It’s been roughly a year since Hurricane Maria — the tenth-most intense Atlantic hurricane on record — devastated the island of Puerto Rico. The storm killed more than 2,900 people, left millions of homes and businesses without power, and caused an estimated $ 8 billion in damage. It’s the worst natural disaster on record in Peurto Rico’s history.
San Juan-based Wovenware, a 15-year-old software engineering company, was on the front lines. CEO and founder Christian G. González described the recovery effort as “ongoing.”
“We are still living with its effects,” he said, “from an unstable power grid that needs to be redesigned from the ground up, to a collective sense of PTSD that compels us to buy excessive amounts of water and fuel whenever a new storm forms in the Atlantic Ocean.”
Another, less-reported consequence of Hurrican Maria is an explosion of disease-carrying mosquitoes brought on by stagnant water. (The mosquitoes themselves don’t cause disease; rather, they pick up diseases from infected blood and spread them through bites.) Two years ago, Puerto Rico registered 38,058 confirmed cases of Zika, dengue, and chikungunya.

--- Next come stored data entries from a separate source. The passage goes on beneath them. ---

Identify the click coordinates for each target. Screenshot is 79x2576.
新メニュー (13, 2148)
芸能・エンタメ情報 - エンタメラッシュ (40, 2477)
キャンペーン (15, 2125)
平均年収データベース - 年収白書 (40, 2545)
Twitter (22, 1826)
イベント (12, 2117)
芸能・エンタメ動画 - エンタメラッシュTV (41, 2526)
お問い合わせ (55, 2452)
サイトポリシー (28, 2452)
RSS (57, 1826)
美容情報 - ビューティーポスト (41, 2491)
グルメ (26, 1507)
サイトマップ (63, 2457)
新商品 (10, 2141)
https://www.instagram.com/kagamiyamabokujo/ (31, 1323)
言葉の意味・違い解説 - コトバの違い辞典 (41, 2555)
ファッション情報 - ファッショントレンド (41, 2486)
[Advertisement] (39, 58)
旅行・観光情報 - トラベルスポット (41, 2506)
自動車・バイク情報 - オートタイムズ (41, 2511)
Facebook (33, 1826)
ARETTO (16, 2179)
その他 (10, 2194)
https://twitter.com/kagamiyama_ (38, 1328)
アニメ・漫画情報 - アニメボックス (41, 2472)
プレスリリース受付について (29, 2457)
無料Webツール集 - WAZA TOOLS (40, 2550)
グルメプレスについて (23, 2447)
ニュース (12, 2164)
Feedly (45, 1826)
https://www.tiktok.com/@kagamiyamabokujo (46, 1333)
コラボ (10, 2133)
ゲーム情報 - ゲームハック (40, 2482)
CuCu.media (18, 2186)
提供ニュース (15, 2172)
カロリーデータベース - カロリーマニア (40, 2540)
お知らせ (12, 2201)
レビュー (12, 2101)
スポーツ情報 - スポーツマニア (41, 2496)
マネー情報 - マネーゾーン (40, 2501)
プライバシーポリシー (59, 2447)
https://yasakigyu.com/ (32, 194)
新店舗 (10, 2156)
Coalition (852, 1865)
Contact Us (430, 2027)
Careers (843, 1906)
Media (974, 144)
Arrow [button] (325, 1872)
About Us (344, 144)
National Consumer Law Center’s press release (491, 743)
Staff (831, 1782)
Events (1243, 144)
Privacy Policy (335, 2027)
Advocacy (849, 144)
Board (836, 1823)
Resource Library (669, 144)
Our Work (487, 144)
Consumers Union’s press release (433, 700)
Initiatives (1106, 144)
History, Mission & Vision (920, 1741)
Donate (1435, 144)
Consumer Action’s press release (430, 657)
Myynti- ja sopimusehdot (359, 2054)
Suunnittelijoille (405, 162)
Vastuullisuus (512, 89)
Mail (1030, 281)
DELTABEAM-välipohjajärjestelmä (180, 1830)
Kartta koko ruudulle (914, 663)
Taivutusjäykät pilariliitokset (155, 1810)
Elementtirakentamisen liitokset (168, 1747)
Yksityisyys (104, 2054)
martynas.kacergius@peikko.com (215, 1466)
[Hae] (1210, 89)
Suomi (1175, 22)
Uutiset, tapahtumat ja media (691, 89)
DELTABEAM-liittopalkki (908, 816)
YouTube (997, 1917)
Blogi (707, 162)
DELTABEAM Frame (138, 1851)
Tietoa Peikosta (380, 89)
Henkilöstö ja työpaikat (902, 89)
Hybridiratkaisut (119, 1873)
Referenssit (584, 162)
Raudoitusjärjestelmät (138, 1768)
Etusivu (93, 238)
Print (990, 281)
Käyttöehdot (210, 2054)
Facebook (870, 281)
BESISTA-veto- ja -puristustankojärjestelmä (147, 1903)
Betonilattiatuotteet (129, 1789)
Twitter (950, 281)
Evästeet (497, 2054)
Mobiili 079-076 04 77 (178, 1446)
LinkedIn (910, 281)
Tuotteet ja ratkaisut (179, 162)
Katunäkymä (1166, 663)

The Puerto Rico Science, Technology and Research Trust — a San Juan-based nonprofit organization that aims to foster growth in the island’s tech sector — in 2016 won a $ 50 million grant from the Centers for Disease Control and Prevention (CDC) to combat the spread of mosquitos on the island, with the goal of learning why a number of species have developed immunities to FDA-approved adulticides and larvicides.
But monitoring, testing, labeling the more than 40 different species in Puerto Rico can be laborious. Currently, research scientists spend weeks capturing and classifying thousands of mosquitoes across difficult terrain.
That’s why Wovenware tapped artificial intelligence (AI) to help.
In early August, the company partnered with the Research Trust to develop a machine learning system that can automate the classification of Aedes aegyptis, a specious known to carry infectious diseases. Its small team of data scientists are putting together a dataset of mosquitoes images and labels that will be used to train a computer vision algorithm.
The goal is to deploy a system within six months, González said.
“This work has serious implications for controlling the spread of mosquito-borne illness across the nation,” he said. “[It] also underscores the impact AI-based technology can have when bright minds are augmented by smart technology to help solve some of the world’s most pressing challenges.”
Wovenware’s work builds on earlier efforts.
In 2016, Verily, the health-focused subsidiary of Google parent company Alphabet, pulled back the covers on the Debug Project, which taps AI algorithms to quickly distinguish between male and female mosquitoes of Aedes aegypti. (Male mosquitoes subsist on plant nectar rather than blood.) And in 2017, entomologists at Stanford University built an AI-powered, sound-sensing smartphone app that can tell mosquito species apart by the noise produced by their wings.
“While we often hear about the use of AI in the business world – within insurance firms, banks, ecommerce, and manufacturing,” González said, “[the] possibilities of AI beyond the office walls or factory floor [are endless].”